I crack the egg on the side of the bowl. A second egg, and then baking soda, the fine white powder like tiny granules of a cumulus cloud. Next, the sour cream, also pure and white, the anchor of the recipe, and its secret ingredient.

My husband and I thought we were doing the right thing by holding on tight, of course we did, but our well-intentioned safety net had somehow morphed into a hammock, a gentle cradle we kept tightly suspended between our two trunks—with no room for our son to grow in his own direction.

Every teenager needs his own space to figure out the world, by trial and error, along with the freedom to fall. As Jessica Lahey, in her highly-acclaimed book The Gift of Failure asserts, “it’s those setbacks, mistakes, miscalculations, and failures we have shoved out of our children’s way that are the very experiences that teach them how to be resourceful, persistent, innovative and resilient.”

In a separate, larger bowl, I mash three overripe bananas with a fork, using the prongs against the side, making lumpy pieces from the long-curving fruit before adding flour the color of snow.

It’s been hard for me as a parent to keep my hands out of the mixing bowl, where I should know better that they don’t belong. And yet, I’m managing. 

I combine both bowls with all of the ingredients, and I mix them together, with a force and emotion that surprises me. With the type of strength and energy I didn’t realize I had, and it feels good, to stir everything together, to mix, to wonder how it will take form.

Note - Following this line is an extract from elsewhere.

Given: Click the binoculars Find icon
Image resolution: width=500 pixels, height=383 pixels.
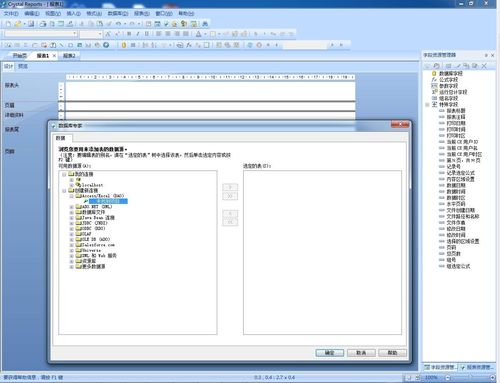Looking at the screenshot, I should coord(205,24).
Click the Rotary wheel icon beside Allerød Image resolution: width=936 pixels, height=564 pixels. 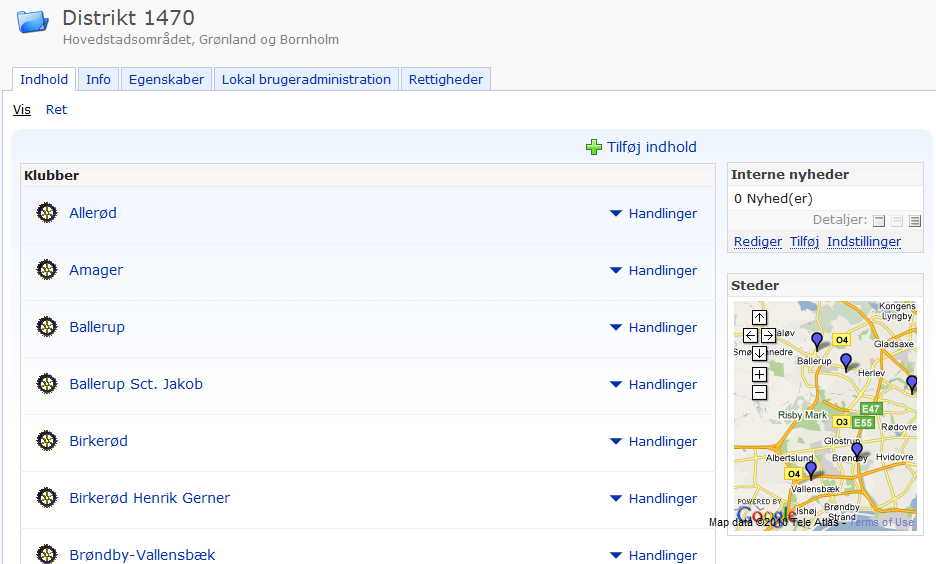tap(46, 213)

People ask me all the time, what are you going to do when your youngest leaves for college in the fall. As if everything I have been doing for the last twenty years is somehow related to my kids’ needs. And then I realize, for better or for worse, it kind of has been that way. The truth is that’s how I’ve parented for much of these past two decades. Now the focus is abruptly shifting back to me and I have no idea what that will look like, or better yet, how it will feel.

I grease the loaf pan and go to put the banana bread into the preheated oven. But before I do, I add two handfuls of semi-sweet chips on top, something I’ve never done before. Maybe it will throw off the whole recipe, I don’t know for sure, but I want it be a little different, a little sweeter.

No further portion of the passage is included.